The study covered companies participating in the two main forms of ownership diversification: listed companies, and small and midsize enterprises whose ownership structure was dominated by insiders. It looked at the new mechanisms and stakeholders emerging during the process of ownership diversification and their role in corporate governance.
Recommended priorities for policy action included:
• Alleviating the negative impact of dominant state ownership on market discipline and on the regulatory capacity of the state.
• Building an institutional investor base.
• Strengthening the role of banks in corporate governance.
Many of the specific recommendations were consistent with recommendations made in previous World Bank studies, particularly reports in 1997 and 2000. The study was completed in collaboration with the DRC, a partner that the World Bank has closely worked with since then in its engagement on SOE reform.
In the fall of 2002, when the Chinese authorities made their final decision to create a centralized ownership agency, the World Bank contributed to its design. The decision was made in the CPC 16th National Congress in 2002 and the creation of the entity, later named the “State-owned Assets Supervision and Administration Commission” (SASAC), was approved by the National People’s Congress in March 2003.
In a policy note completed in September 2002 that addressed the question of how the Chinese state could exercise its ownership rights in a more effective way, the World Bank advised China to focus on large SOEs and make the efficient use of state capital a central objective. It went further to recommend two specific instruments to this end: the concept of economic value added, and the SOE statement that specifies its performance goals.

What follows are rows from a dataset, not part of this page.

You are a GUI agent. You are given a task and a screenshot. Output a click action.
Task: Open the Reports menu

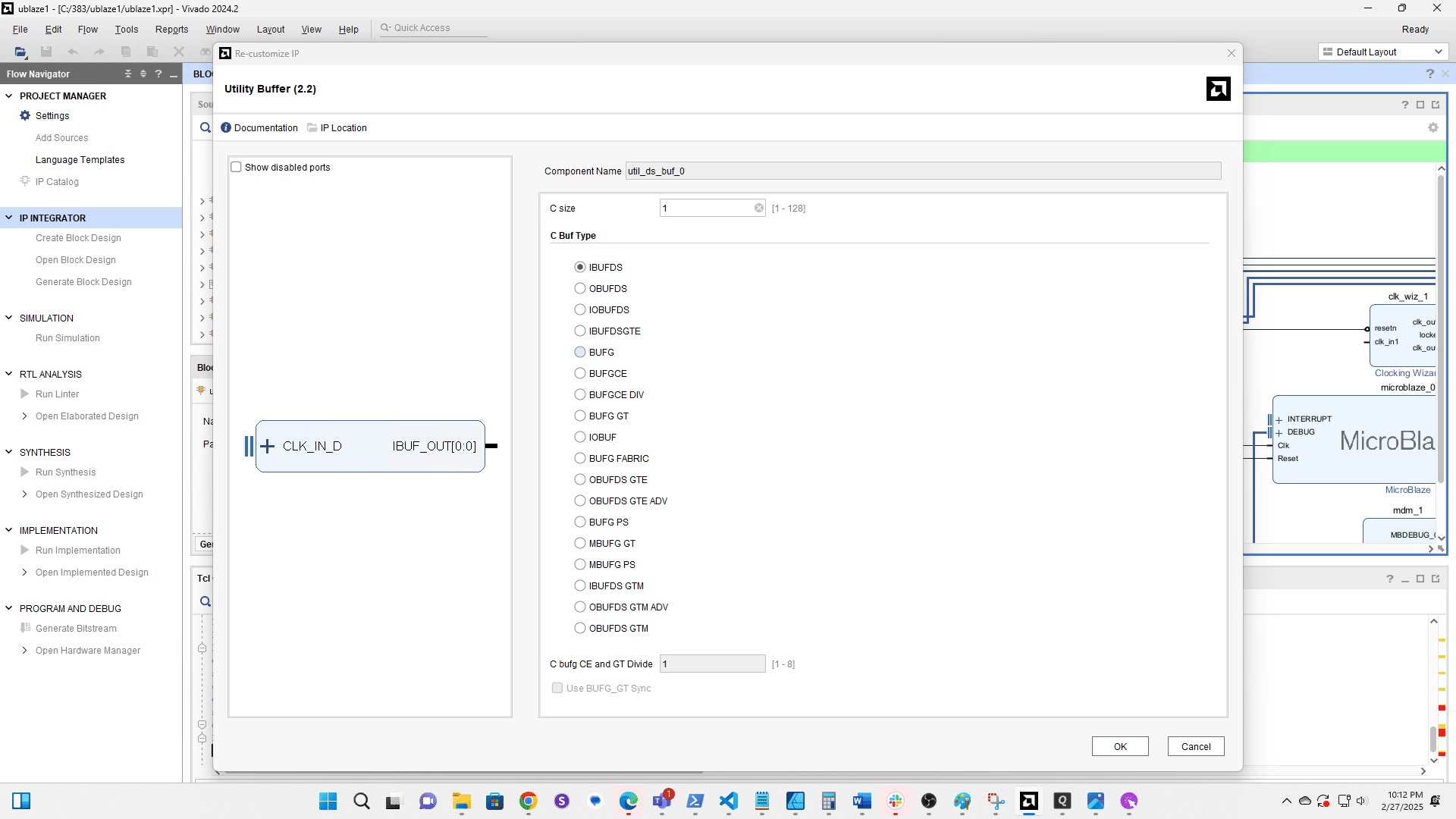(x=171, y=29)
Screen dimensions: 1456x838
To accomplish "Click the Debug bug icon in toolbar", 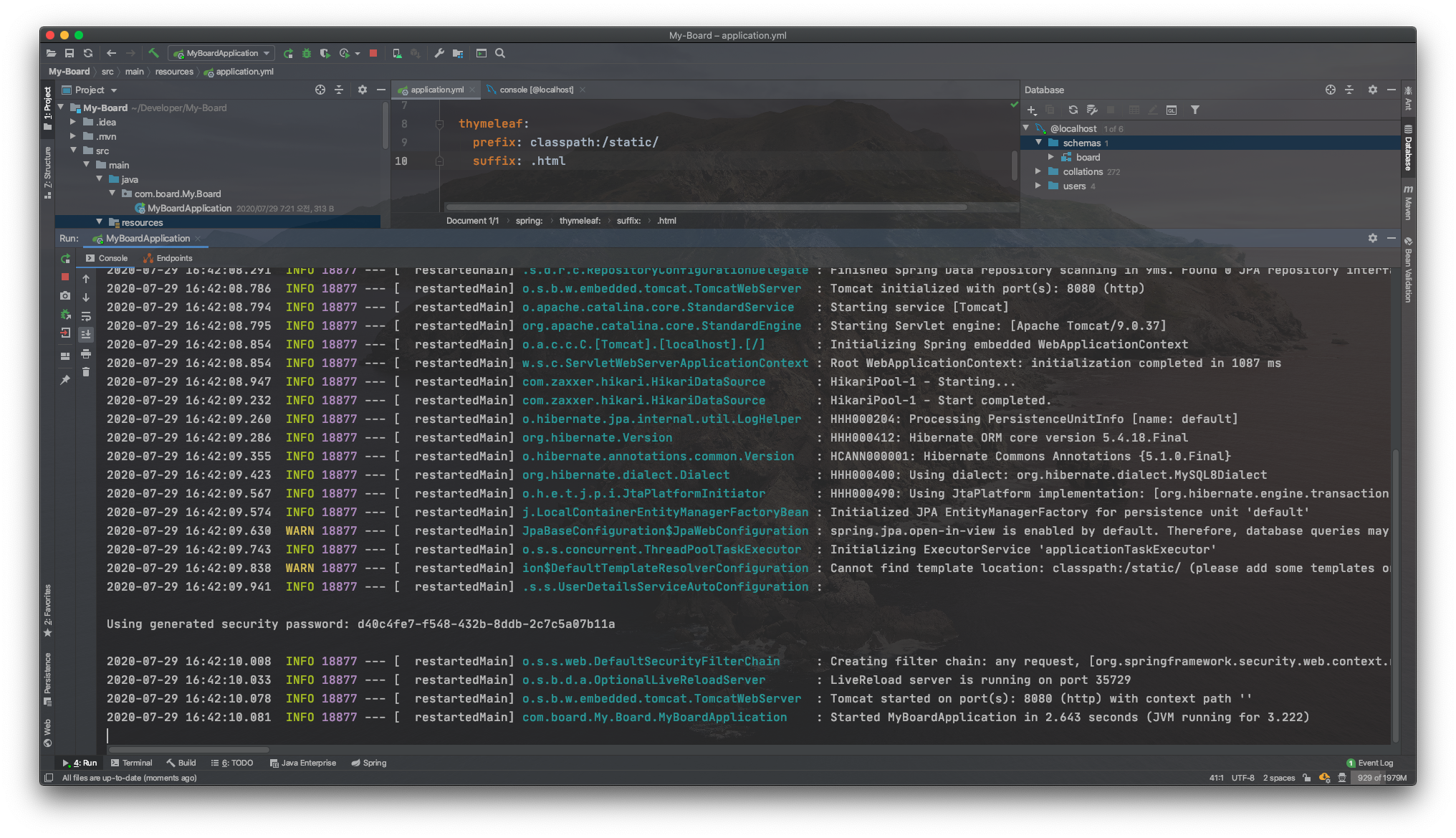I will (x=307, y=53).
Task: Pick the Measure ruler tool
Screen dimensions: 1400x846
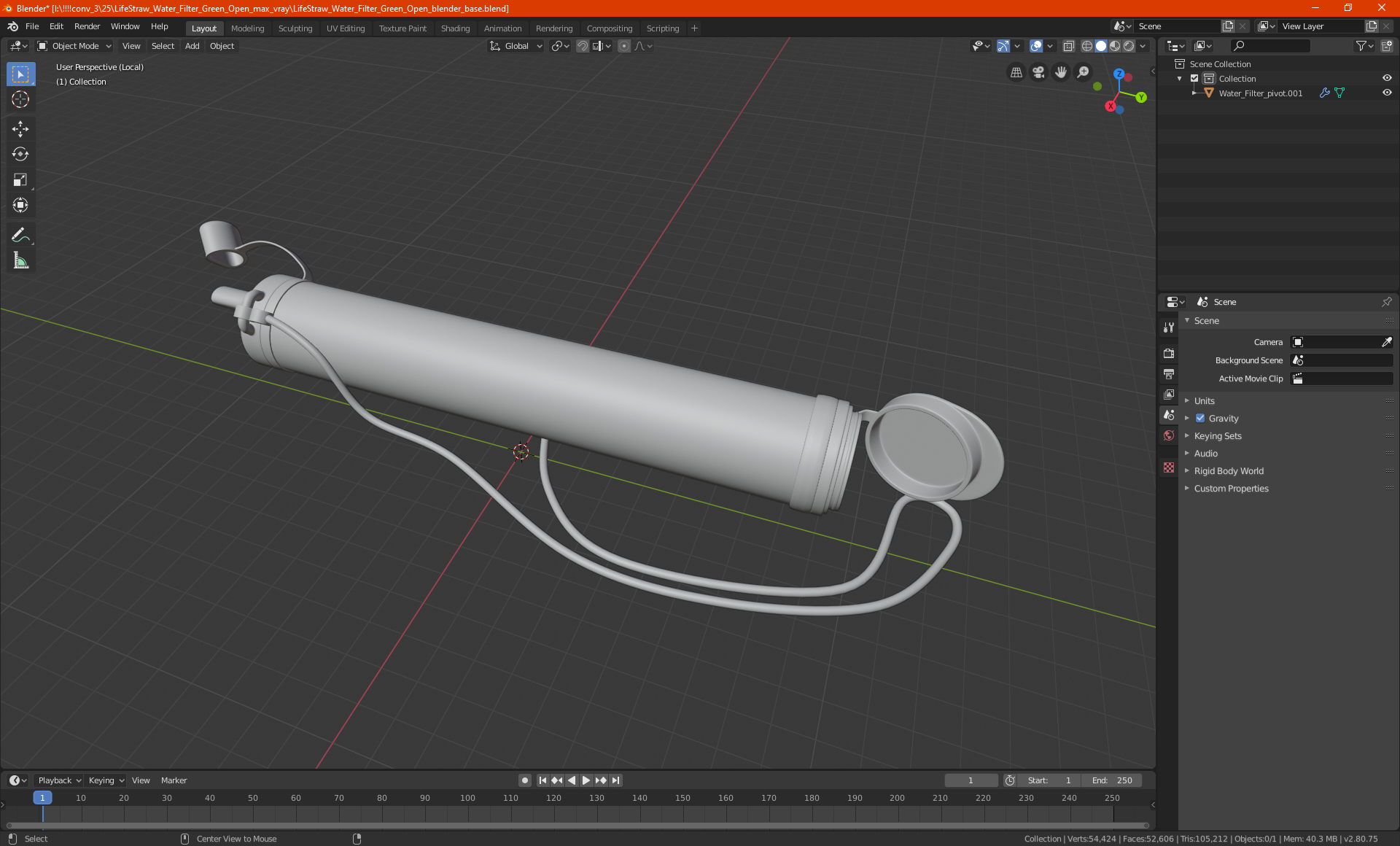Action: pyautogui.click(x=20, y=260)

In view of the global experience and the fragmentation of authority and diffusion of responsibility for Chinese SOEs, the note argued in favor of the creation of a single government agency that specializes in exercising state ownership rights. It further emphasized a number of key requirements that would make the ownership agency work, including, for example, that it should be commercially focused and professional, and exercise its rights through the normal means available to shareholders such as annual shareholder meetings and SOE board appointments.

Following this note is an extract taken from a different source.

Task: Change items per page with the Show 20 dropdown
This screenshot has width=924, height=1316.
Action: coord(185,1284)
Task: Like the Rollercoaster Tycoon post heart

The messages of the policy note were disseminated to the authorities in the second half of 2002 through a partnership with the DRC, and the note itself was delivered to a task force that was responsible for developing the structure of the SASAC in early 2003. In September 2003, a follow-up policy notes provided more detailed technical advice on implementing a “modern capital management system” as well as “ownership transformation,” or privatization, of some SOEs.

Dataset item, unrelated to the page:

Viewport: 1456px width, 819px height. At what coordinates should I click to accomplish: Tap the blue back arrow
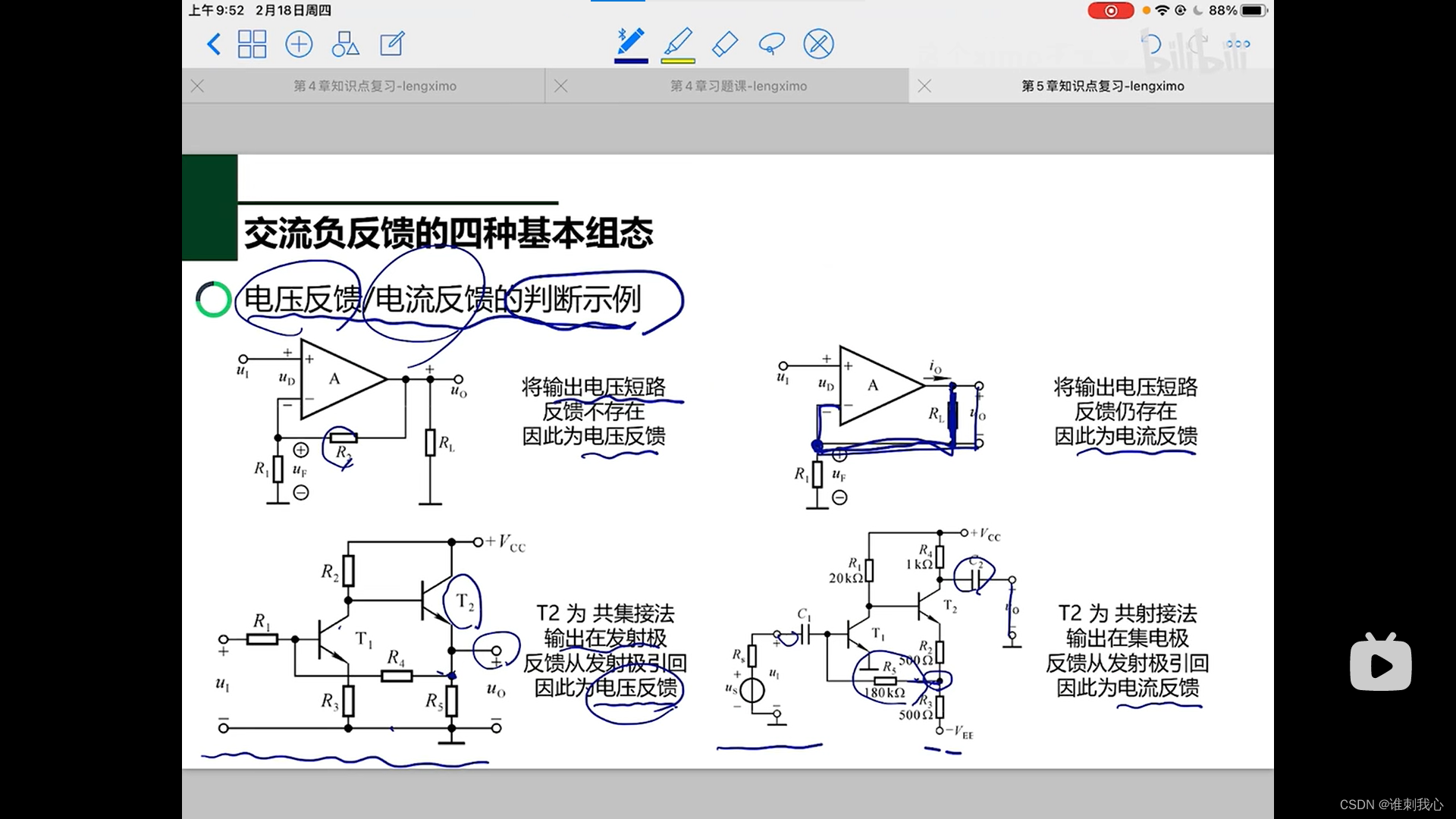pos(214,44)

The establishment of the SASAC in 2003 marked the end of China’s second generation of SOE reform. The SASAC adopted a strong focus on efficiency of state capital use, in the name of “state asset value preservation and appreciation.” Corporate performance agreements with SOE management were used as instruments to set clear and measurable performance targets, on which a monitoring and evaluation system was established that linked managerial performance with remuneration and appointment. A great deal of effort was also made through pilot programs to promote board governance and market-based recruitment of senior executives.
Zhang Chunlin is lead private sector development specialist at the World Bank Group’s Trade and Competitiveness Global Practice.